Although some pillars of opposition might be missing, Thornburgh said in looking back, "By and large, the most powerful group is the union."
The union leader who worked against Thornburgh's plan was the late Wendell W. Young III. His son, Wendell W. Young IV, eventually led the charge against then-Republican Gov. Tom Ridge's effort in the 1990s and now is the fiery leader of the same union, United Food and Commercial Workers Local 1776, opposing Corbett.
Jerry Shuster, a professor of political rhetoric at the University of Pittsburgh, said it's still probably 60-40 against privatization's passing.
"I think (the climate) may be better," Shuster said. "I don't know that that translates into success for the Corbett administration.
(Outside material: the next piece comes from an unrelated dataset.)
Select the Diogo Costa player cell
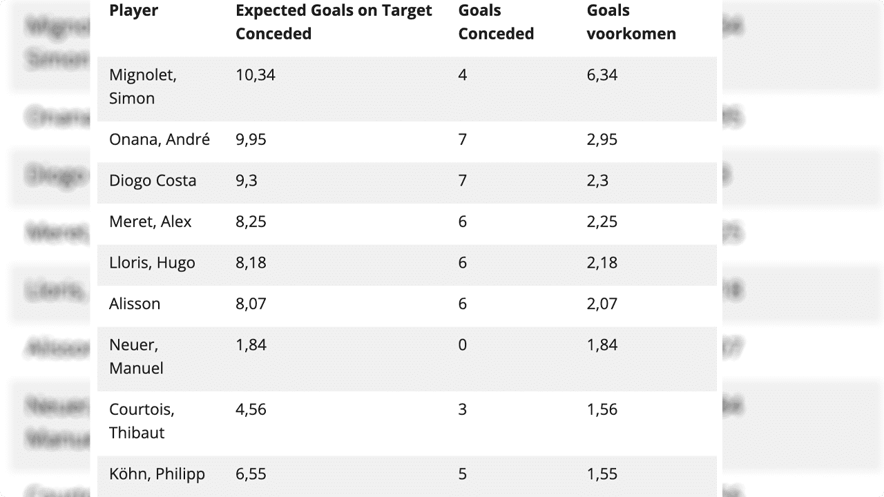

It's a hard sell from a very unpopular governor."
Corbett mustered a 36 percent approval rating in a Quinnipiac University poll this week. That's the lowest for any governor at midterm in modern history, analyst G. Terry Madonna said.
"If it were easy, it would have been done a long time ago," said Corbett spokesman Kevin Harley. "He believes Pennsylvanians should have choice and convenience."
The governor does not govern by polls, Harley said.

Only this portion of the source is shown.